[Kumpulan Soal]
A) Tuliskan kembali seluruh kutipan tentang Yakkha Alavaka dan Sang Buddha tanpa mengubah satu karakter pun.
B) Ambil baris-baris dalam catatan yang dimulai dari baris berisi "You are a GUI" dan berlanjut hingga baris berisi "(x=78, y=397)", termasuk kedua baris tersebut. Salin baris-baris itu saja tanpa perubahan.

[Kutipan Dokumen]
>>>

Tanpa menunda lagi, Yakkha Alavaka pergi ke tempat kediamannya dan berusaha keras untuk
mengusir Sang Buddha. Ia menciptakan badai hebat yang didatangkan dari empat penjuru, yang
dapat menumbangkan pohon dan bukit karang berukuran besar. Tetapi dengan kekuatan cinta
kasih Sang Buddha, semua itu tidak dapat melukai Beliau. Setelah itu terjadi hujan lebat, hujan
senjata, hujan pasir, arang, abu dan kegelapan. Namun tidak ada satupun yang dapat melukai
Sang Buddha. Kemudian Yakkha Alavaka mengubah wujudnya menjadi mahluk yang sangat
menyeramkan, namun Sang Buddha tidak menghentikannya dan membiarkan Yakkha Alavaka
melakukannya sepanjang malam, sehingga ia menjadi amat lelah.
Kemudian ia melemparkan senjatanya yang amat sakti, namun tidak berhasil juga. Ketika itu
para Dewa mulai berkumpul untuk menyaksikan pertandingan ini. Yakkha Alavaka sangat heran
menyaksikan senjata andalannya tidak berdaya, dan mencari penyebabnya. Ia menemukan bahwa
semua itu adalah karena cinta kasih dan kasih sayang Sang Buddha yang mat besar. Cinta kasih
hanya dapat ditaklukkan dengan cinta kasih, bukan dengan kemarahan.

<<<

[Data Mentah]
>>>

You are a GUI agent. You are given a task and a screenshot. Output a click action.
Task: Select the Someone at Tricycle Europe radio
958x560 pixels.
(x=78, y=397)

<<<
>>>

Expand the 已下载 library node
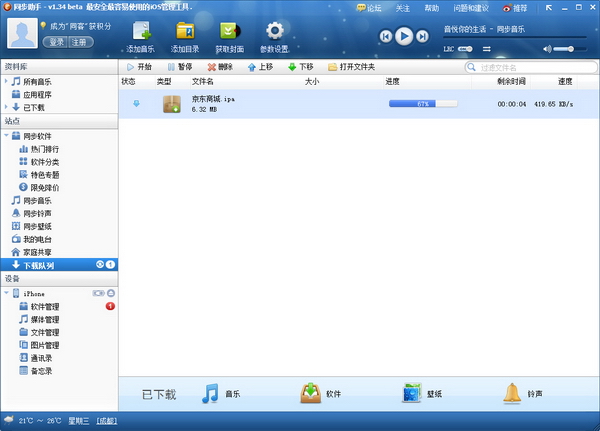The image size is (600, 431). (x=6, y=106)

<<<

[Jawaban Lengkap]
A)
Tanpa menunda lagi, Yakkha Alavaka pergi ke tempat kediamannya dan berusaha keras untuk
mengusir Sang Buddha. Ia menciptakan badai hebat yang didatangkan dari empat penjuru, yang
dapat menumbangkan pohon dan bukit karang berukuran besar. Tetapi dengan kekuatan cinta
kasih Sang Buddha, semua itu tidak dapat melukai Beliau. Setelah itu terjadi hujan lebat, hujan
senjata, hujan pasir, arang, abu dan kegelapan. Namun tidak ada satupun yang dapat melukai
Sang Buddha. Kemudian Yakkha Alavaka mengubah wujudnya menjadi mahluk yang sangat
menyeramkan, namun Sang Buddha tidak menghentikannya dan membiarkan Yakkha Alavaka
melakukannya sepanjang malam, sehingga ia menjadi amat lelah.
Kemudian ia melemparkan senjatanya yang amat sakti, namun tidak berhasil juga. Ketika itu
para Dewa mulai berkumpul untuk menyaksikan pertandingan ini. Yakkha Alavaka sangat heran
menyaksikan senjata andalannya tidak berdaya, dan mencari penyebabnya. Ia menemukan bahwa
semua itu adalah karena cinta kasih dan kasih sayang Sang Buddha yang mat besar. Cinta kasih
hanya dapat ditaklukkan dengan cinta kasih, bukan dengan kemarahan.

B)
You are a GUI agent. You are given a task and a screenshot. Output a click action.
Task: Select the Someone at Tricycle Europe radio
958x560 pixels.
(x=78, y=397)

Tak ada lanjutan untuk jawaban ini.